» **READING TEXT**:
⚙️ AI Infrastructure intermediate

GGUF (GPT-Generated Unified Format)

File format for storing quantized LLM models, designed for efficient loading and inference with llama.cpp.

GGUF is the modern standard format for distributing quantized language models, replacing the older GGML format. It's the native format for llama.cpp and widely supported across the local AI ecosystem.

Key Features

  • Single-file distribution: Model weights, tokenizer, and metadata in one file
  • Memory-mapped loading: Fast startup, efficient memory usage
  • Flexible quantization: Supports various quantization levels (Q2 through Q8)
  • Metadata storage: Includes model architecture, training info, tokenizer config
  • Cross-platform: Works on CPU (x86, ARM) and GPU (CUDA, Metal, ROCm)

» **EXCERPTED RECORDS**:
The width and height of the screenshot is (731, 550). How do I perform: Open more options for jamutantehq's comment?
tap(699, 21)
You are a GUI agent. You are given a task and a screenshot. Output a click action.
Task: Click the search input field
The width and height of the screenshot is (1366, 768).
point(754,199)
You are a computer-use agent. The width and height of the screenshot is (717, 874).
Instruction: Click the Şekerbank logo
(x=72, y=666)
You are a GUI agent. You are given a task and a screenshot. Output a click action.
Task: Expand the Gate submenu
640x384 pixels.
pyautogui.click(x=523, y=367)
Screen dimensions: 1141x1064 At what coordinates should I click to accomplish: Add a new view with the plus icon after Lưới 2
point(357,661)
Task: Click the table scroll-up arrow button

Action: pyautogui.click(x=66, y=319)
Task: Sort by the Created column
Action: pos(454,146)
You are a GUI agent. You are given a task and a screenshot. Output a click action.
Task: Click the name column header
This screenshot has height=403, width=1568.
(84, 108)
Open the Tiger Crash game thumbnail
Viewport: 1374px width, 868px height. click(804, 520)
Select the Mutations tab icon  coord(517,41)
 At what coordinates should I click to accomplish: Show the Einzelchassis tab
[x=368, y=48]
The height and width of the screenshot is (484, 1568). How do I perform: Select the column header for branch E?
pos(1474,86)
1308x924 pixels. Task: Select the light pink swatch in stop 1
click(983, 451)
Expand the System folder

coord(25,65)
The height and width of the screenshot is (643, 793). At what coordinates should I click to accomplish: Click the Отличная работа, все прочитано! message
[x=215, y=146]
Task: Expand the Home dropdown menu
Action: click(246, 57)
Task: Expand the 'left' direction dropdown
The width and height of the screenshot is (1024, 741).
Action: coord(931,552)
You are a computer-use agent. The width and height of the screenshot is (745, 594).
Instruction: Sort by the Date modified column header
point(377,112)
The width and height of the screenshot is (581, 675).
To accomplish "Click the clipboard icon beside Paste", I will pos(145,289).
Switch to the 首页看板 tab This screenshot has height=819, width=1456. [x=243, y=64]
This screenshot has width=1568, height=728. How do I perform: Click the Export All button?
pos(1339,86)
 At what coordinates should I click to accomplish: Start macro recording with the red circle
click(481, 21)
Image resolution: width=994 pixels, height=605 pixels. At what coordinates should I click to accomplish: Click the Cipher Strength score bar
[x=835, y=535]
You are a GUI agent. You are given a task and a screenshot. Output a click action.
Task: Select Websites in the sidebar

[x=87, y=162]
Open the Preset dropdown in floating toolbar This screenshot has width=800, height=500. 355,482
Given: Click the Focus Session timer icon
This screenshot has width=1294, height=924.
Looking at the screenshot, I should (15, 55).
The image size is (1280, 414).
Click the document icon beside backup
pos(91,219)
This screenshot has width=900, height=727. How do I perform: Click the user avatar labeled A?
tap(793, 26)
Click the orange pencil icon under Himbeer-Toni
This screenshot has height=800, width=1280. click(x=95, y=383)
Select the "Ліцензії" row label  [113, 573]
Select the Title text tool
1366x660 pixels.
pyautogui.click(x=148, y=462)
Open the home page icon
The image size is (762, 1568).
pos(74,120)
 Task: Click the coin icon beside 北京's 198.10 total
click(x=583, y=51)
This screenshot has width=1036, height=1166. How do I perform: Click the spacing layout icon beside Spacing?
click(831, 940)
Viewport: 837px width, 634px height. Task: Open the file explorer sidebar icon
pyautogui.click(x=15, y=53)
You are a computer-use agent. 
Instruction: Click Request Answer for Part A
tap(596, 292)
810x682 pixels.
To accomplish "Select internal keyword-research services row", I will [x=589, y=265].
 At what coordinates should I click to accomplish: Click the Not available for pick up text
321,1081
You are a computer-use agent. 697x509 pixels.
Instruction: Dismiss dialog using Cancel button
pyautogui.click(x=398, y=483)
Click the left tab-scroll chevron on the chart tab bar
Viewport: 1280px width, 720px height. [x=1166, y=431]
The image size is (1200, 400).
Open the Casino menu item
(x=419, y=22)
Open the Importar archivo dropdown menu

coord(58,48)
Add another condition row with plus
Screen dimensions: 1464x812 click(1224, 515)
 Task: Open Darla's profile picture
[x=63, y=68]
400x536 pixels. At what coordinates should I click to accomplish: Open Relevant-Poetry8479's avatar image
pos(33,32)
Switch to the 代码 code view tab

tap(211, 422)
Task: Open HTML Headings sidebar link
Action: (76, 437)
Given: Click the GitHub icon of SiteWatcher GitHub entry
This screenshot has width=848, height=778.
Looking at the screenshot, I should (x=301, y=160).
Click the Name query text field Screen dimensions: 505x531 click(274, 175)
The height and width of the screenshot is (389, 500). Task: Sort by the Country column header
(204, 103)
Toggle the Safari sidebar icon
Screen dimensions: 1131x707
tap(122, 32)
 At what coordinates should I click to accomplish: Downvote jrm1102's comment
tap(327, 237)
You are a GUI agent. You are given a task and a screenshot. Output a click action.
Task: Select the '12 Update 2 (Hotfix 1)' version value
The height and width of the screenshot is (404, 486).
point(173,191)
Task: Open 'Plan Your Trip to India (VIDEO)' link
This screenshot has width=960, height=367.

» **PROBLEMS TO SOLVE**:
1. Please transcribe, word for word, the part of the GGUF page that opens with the words containing "GGUF is the" and closes with "(Q2 through Q8)".
2. According to the GGUF page, which older format did GGUF replace?
3. Resume the GGUF page after its final line and carry it on.

» **RESPONSES**:
1.
GGUF is the modern standard format for distributing quantized language models, replacing the older GGML format. It's the native format for llama.cpp and widely supported across the local AI ecosystem.

Key Features

  • Single-file distribution: Model weights, tokenizer, and metadata in one file
  • Memory-mapped loading: Fast startup, efficient memory usage
  • Flexible quantization: Supports various quantization levels (Q2 through Q8)

2. The older GGML format.

3.
File Naming Convention

GGUF files typically follow this pattern:

modelname-size-quantization.gguf

Examples:

  • llama-3-8b-instruct-Q4_K_M.gguf
  • mistral-7b-v0.3-Q5_K_M.gguf
  • phi-3-mini-Q8_0.gguf

Where to Find GGUF Models

  • Hugging Face: Search for "GGUF" - TheBloke and bartowski are prolific quantizers
  • Ollama Library: Downloads GGUF models automatically
  • Create your own: Use llama.cpp's convert.py and quantize tools

Compatibility

GGUF models work with:

  • llama.cpp / llama-server: Native support
  • Ollama: Uses GGUF internally
  • LM Studio: GUI for running GGUF models
  • GPT4All: Desktop application
  • koboldcpp: Alternative inference server
  • text-generation-webui: Popular web interface

vs Other Formats

Format Use Case
GGUF Local inference, llama.cpp ecosystem
SafeTensors Hugging Face, full precision
GPTQ GPU inference, AutoGPTQ
AWQ GPU inference, vLLM
EXL2 ExLlamaV2, variable quantization

GGUF has become the de facto standard for local LLM deployment due to its ease of use and broad compatibility.

// Example Usage

Downloading mistral-7b-instruct-v0.3-Q5_K_M.gguf from Hugging Face and loading it in Ollama or llama-server for local inference.